*To be done*
Rewrite the lines from the first one through the line with "Action: 504,137", putting "Settings" in place of "Marketplace" and keeping everything else the same.
================================
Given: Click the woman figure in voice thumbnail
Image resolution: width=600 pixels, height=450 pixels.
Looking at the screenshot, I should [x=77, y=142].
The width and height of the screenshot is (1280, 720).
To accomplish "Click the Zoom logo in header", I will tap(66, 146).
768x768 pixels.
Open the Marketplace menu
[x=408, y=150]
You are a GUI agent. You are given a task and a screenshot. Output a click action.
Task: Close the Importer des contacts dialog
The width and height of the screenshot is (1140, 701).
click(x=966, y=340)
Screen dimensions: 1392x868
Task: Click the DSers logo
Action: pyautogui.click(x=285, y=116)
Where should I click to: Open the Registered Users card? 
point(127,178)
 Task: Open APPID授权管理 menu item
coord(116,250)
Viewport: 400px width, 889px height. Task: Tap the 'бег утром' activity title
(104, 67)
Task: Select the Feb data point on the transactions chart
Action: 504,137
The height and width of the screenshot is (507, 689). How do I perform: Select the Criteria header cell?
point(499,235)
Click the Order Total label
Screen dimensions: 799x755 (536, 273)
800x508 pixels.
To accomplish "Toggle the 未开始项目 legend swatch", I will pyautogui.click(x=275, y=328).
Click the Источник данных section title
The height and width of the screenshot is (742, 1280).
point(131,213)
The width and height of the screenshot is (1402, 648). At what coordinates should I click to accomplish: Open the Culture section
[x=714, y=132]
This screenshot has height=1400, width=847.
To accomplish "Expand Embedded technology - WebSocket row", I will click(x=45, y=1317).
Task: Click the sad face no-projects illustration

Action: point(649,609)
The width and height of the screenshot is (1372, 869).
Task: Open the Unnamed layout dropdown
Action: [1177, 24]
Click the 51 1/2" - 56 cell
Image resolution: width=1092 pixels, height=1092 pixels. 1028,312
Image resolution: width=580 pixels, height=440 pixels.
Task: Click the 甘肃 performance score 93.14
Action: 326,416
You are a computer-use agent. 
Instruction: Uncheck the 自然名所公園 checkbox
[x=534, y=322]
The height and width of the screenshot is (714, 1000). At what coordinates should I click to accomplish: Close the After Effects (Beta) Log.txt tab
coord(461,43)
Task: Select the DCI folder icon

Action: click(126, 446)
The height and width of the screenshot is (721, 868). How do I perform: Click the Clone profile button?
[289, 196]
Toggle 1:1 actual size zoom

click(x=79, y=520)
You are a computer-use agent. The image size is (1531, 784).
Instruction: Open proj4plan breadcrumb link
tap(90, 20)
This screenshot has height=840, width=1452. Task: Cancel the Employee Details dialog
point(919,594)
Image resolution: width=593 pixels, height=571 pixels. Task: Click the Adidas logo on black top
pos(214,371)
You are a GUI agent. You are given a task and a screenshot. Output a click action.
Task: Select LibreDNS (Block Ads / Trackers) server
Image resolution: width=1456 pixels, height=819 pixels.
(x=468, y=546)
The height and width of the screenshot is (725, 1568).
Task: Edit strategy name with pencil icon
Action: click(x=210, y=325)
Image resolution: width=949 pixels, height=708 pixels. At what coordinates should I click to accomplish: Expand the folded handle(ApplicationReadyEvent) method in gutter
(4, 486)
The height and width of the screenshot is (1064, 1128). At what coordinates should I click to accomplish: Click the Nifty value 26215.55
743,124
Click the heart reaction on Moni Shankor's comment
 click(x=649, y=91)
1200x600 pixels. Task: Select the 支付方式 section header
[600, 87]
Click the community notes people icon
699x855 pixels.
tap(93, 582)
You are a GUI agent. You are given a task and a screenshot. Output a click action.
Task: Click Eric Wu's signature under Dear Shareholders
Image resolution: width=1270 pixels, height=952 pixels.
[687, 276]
================================
*Written response*
Given: Click the woman figure in voice thumbnail
Image resolution: width=600 pixels, height=450 pixels.
Looking at the screenshot, I should [x=77, y=142].
The width and height of the screenshot is (1280, 720).
To accomplish "Click the Zoom logo in header", I will tap(66, 146).
768x768 pixels.
Open the Settings menu
[x=408, y=150]
You are a GUI agent. You are given a task and a screenshot. Output a click action.
Task: Close the Importer des contacts dialog
The width and height of the screenshot is (1140, 701).
click(x=966, y=340)
Screen dimensions: 1392x868
Task: Click the DSers logo
Action: pyautogui.click(x=285, y=116)
Where should I click to: Open the Registered Users card? 
point(127,178)
 Task: Open APPID授权管理 menu item
coord(116,250)
Viewport: 400px width, 889px height. Task: Tap the 'бег утром' activity title
(104, 67)
Task: Select the Feb data point on the transactions chart
Action: 504,137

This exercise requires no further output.